Closed cometta closed 4 months ago
Can you provide proxy logs? The path is logs/fate-proxy.log. And then please check if there are any other large data jobs running. Thanks.
@zengjice @dylan-fan after futher testing, here is the outcome that i can share. If all my workers (arbiter, guest,host..) are running on different machines on the LAN , then is no issue. When the workers are running on Azure with external IP address, the RPC will throws error from time to time (after a few jobs successfully submitted). I will get below error and the new job won't be able to submit with rpc error.
eb 11, 2020 12:34:51 PM io.grpc.netty.shaded.io.grpc.netty.NettyServerTransport notifyTerminated
INFO: Transport failed
java.io.IOException: Operation timed out
at sun.nio.ch.FileDispatcherImpl.read0(Native Method)
at sun.nio.ch.SocketDispatcher.read(SocketDispatcher.java:39)
at sun.nio.ch.IOUtil.readIntoNativeBuffer(IOUtil.java:223)
at sun.nio.ch.IOUtil.read(IOUtil.java:192)
at sun.nio.ch.SocketChannelImpl.read(SocketChannelImpl.java:380)
at io.grpc.netty.shaded.io.netty.buffer.PooledUnsafeDirectByteBuf.setBytes(PooledUnsafeDirectByteBuf.java:288)
at io.grpc.netty.shaded.io.netty.buffer.AbstractByteBuf.writeBytes(AbstractByteBuf.java:1128)
at io.grpc.netty.shaded.io.netty.channel.socket.nio.NioSocketChannel.doReadBytes(NioSocketChannel.java:347)
at io.grpc.netty.shaded.io.netty.channel.nio.AbstractNioByteChannel$NioByteUnsafe.read(AbstractNioByteChannel.java:148)
at io.grpc.netty.shaded.io.netty.channel.nio.NioEventLoop.processSelectedKey(NioEventLoop.java:644)
at io.grpc.netty.shaded.io.netty.channel.nio.NioEventLoop.processSelectedKeysOptimized(NioEventLoop.java:579)
at io.grpc.netty.shaded.io.netty.channel.nio.NioEventLoop.processSelectedKeys(NioEventLoop.java:496)

**DATA PROVIDED:**
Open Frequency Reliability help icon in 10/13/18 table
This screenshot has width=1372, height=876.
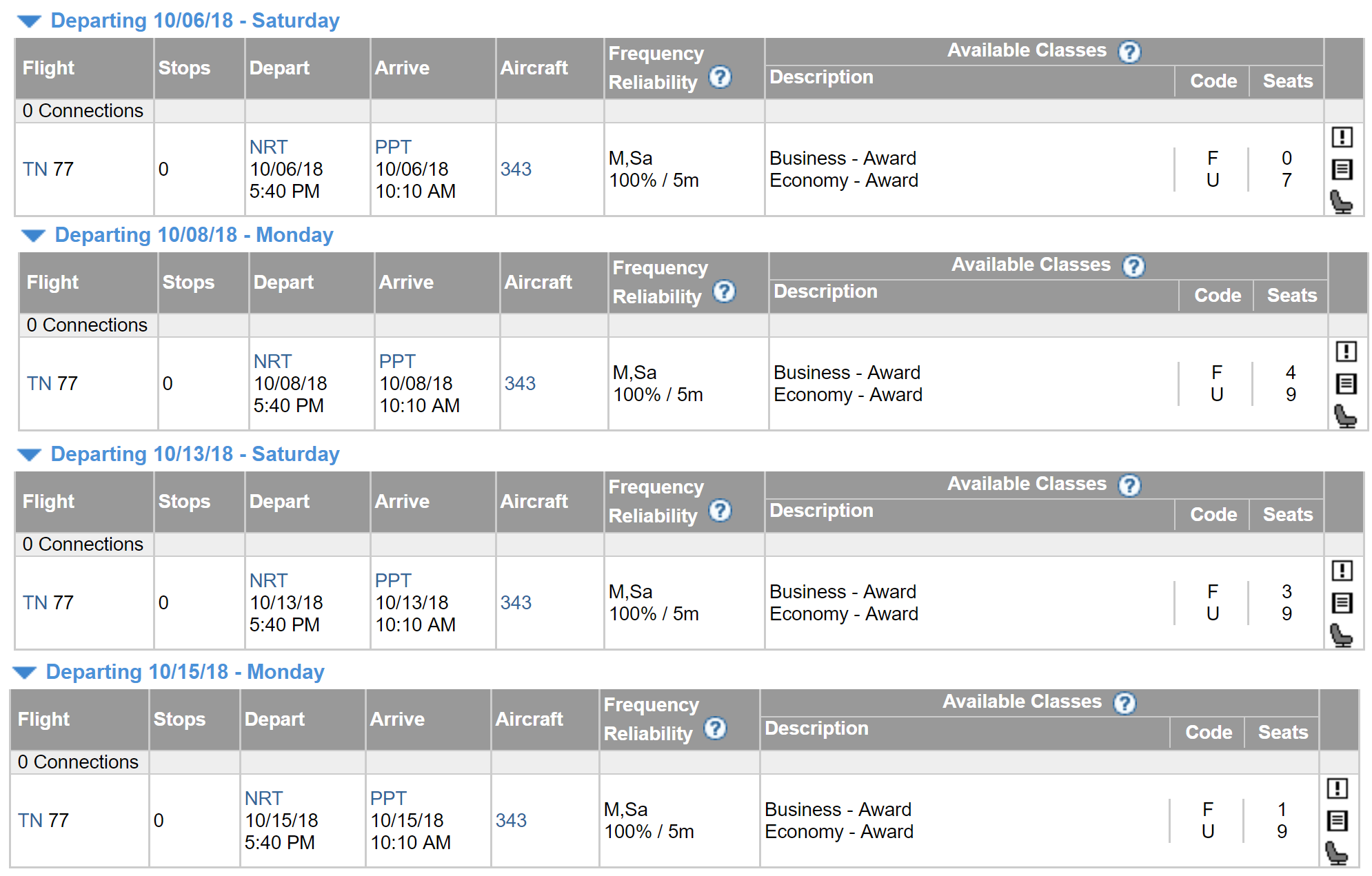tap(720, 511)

**DO THIS:** Print the part of the issue thread between "eb 11, 2020" and "at sun.nio.ch.FileDispatcherImpl.read0(Native Method)", inclusive, word for word. Work only from the issue thread, not the data.

**RESULT OF THIS EXERCISE:**
eb 11, 2020 12:34:51 PM io.grpc.netty.shaded.io.grpc.netty.NettyServerTransport notifyTerminated
INFO: Transport failed
java.io.IOException: Operation timed out
at sun.nio.ch.FileDispatcherImpl.read0(Native Method)